The translation table

Sockets conceptVerbs equivalent
File descriptorQueue Pair (QP) — represents a "connection"
send() / recv()Work Request (WR) posted to a queue, processed by the NIC asynchronously
Socket buffer (in kernel)Memory Region (MR) — registered in user space, NIC has direct DMA access
recv() returning bytesCompletion Queue Entry (CQE) posted to a Completion Queue (CQ)
TCP connection (3-way handshake, sequence numbers)RC (Reliable Connection) mode QP, established via out-of-band exchange
UDP socketUD (Unreliable Datagram) mode QP

A sockets app calls send() and waits for the kernel to do the work. A verbs app posts a work request to a queue and polls a completion queue later for the result. The NIC does the actual work in between. Asynchronous by design.


How one message moves

RDMA work request flow showing six steps. Host A sender: (1) app posts work request to the send queue, (2) NIC reads the WR, (3) NIC DMA-reads the payload from the registered memory region, (4) NIC sends across the wire. Host B receiver: (5) NIC DMA-writes the payload directly into the receiver's registered memory region, (6) a completion queue entry is posted for the app to poll.
One RDMA message, six steps. The CPU does only step 1 — post the work request. Everything else is the NIC.

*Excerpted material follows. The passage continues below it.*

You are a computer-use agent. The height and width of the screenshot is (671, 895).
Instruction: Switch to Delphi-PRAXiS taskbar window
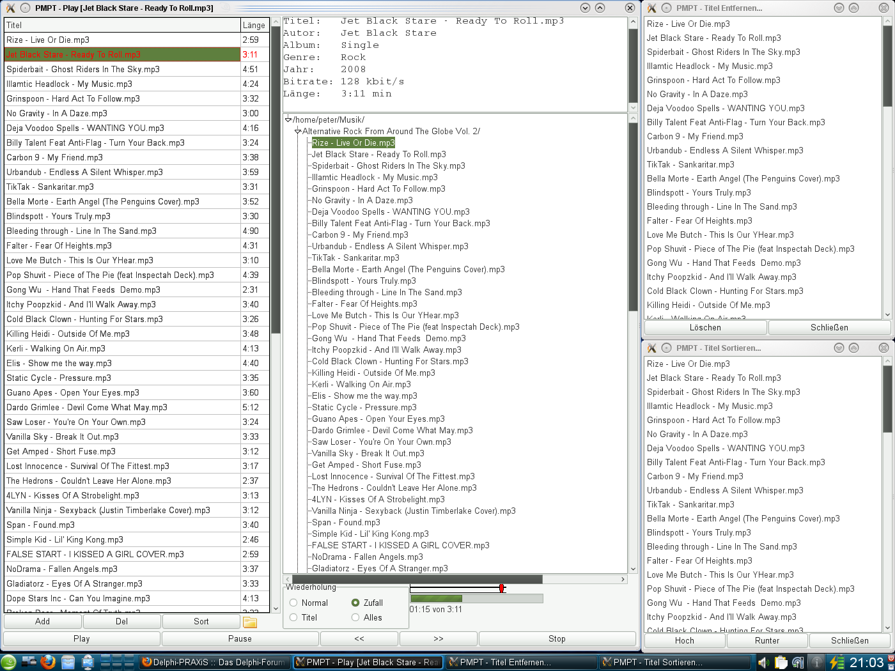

The full sequence — shown here for a two-sided SEND (the diagram's default case):

  1. App posts a Work Request to a Send Queue (one MMIO write to the NIC's doorbell — a memory-mapped register the NIC watches). The WR includes: which Memory Region holds the payload, how big it is, what operation (SEND / READ / WRITE), and which remote address + rkey to target.
  2. NIC reads the WR from the send queue. It's a small structure (~64 bytes).
  3. NIC DMA-reads the payload from the Memory Region. The data never touches CPU caches.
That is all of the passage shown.